Perugia 1416, è tempo di bilanci dopo la terza edizioni: le taverne, i numeri, gli sponsor e i Rioni

Ovviamente come sempre non sono mancate le critiche di chi, in città, considera il Palio una non tradizione e dai costi elevati. Stasera la replice su Umbria TV

"Da un anno all’altro hanno fatto un grande salto in avanti, basta guardare ai cortei, tutti molto belli e significativi. Eccellente la riuscita della serata al Cassero di Porta Sant’Angelo, dalla coreografia, alla gastronomia, fino alla foltissima e calorosa partecipazione dei cittadini”. Perugia 1416, alla terza edizione, convince sia i Rioni che l'ente gestito dall'assessore Teresa Severini.  Un ruolo importante lo hanno recitato ii tanti volontari, compresi quella della protezione civile che hanno garantito la sicurezza ormai d’obbligo in ogni manifestazione.

GLI SPONSOR - Un dovuto ringraziamento, ricorda Severini, va a chi ha sostenuto l'iniziativa: Comune di Perugia, Piccini Group, Fondazione Cassa di Risparmio di Perugia, Regione Umbria, Gruppo Barton, Minimetrò spa, Metalprogetti spa, Camera di Commercio di Perugia, Concessionaria Rossi, Saci Industrie spa, Banco di credito cooperativo Spello e Bettona, Umbra Control, Concessionaria De Poi, Galli 1952, Rocco Ragni, Locanda della Posta, Tiziano Sordini Private Banker Banca Generali.

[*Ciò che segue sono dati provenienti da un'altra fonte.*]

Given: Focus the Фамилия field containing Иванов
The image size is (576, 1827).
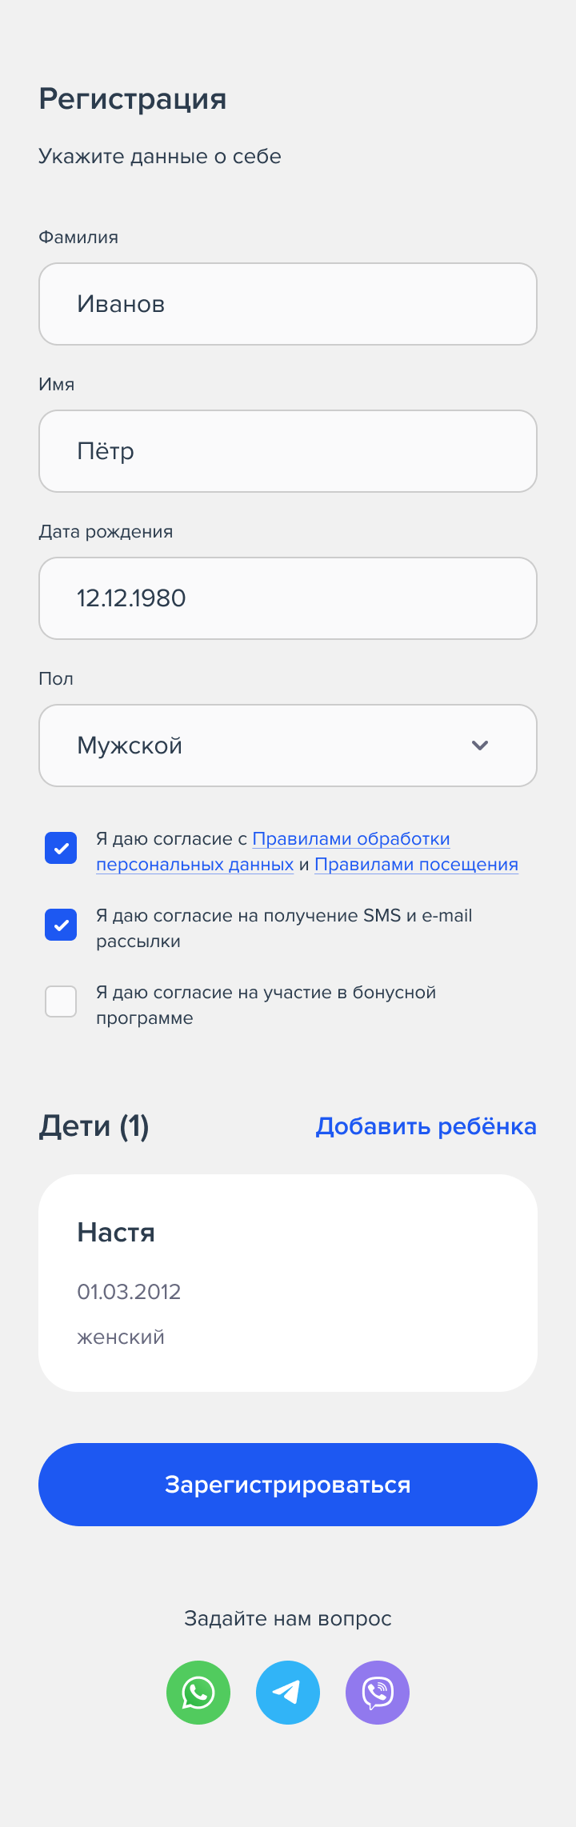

LE TAVERNE - “Il vero segno tangibile dell’importanza del progetto - afferma la presidente dell’associazione Teresa Severini – è stata la risposta alle taverne, alcune di queste, tipo quella di Porta Sant’Angelo, sono la sintesi del progetto di recupero di luoghi storici, di collaborazione virale nel lavoro di tanti volontari, anche per riportare i locali abbandonati a nuova vita, e di sinergia con i ristoranti della zona. La taverna è certamente un mezzo di autofinanziamento dei Rioni per diventare autonomi".

I NUMERI - Con una cinquantina di appuntamenti in programma, 5 mostre, 6 eventi per i piccoli, 11 ristoranti con menu medievali e personale in costume, compreso il consueto esercito di figuranti nel cuore dell’acropoli, l’edizione numero tre di Perugia 1416 chiude con un bilancio positivo anche l’edizione 2018. E porta a casa un incremento di numeri pure nelle visualizzazioni del sito web: rispetto al 2017, +30,3 % sui percorsi dei cortei e + 36% dei luoghi in cui si sono disputate le sfide. E dal 3 al 9 giugno, quelle della pagina Facebook con un + 345% rispetto ai giorni precedenti. Un grande appuntamento per la città andato in scena dall’8 al 10 giugno, che resterà nel cuore dei rionali di Porta Sole, vincitori del Palio 2018 con una grande rimonta finale, grazie al punteggio raccolto con il corteo storico. 

UNA FESTA PER TUTTI - "Perugia 1416 - ha concluso la Severini - è una festa della città tutta, una spinta di coesione sociale, recupero dei luoghi abbandonati, dialogo tra realtà associative dentro e fuori le mura: obiettivi che si toccano con mano. In alcuni casi, il Rione si è rivelato una forza oltre misura per superare difficoltà anche personali – sottolinea poi Teresa Severini, come si fosse all’interno di una grande famiglia. Per non parlare di ciò che sono riusciti a mettere in piedi, tipo i gruppi di giovanissimi tamburini, soprattutto di bambini, come quello di Porta Eburnea, e quello di musici e canterine di Porta Sole". I figuranti potranno rivedersi nella replica di stasera, mercoledì 13 giugno, su Umbria Tv (canale 10), a partire dalle 20.30.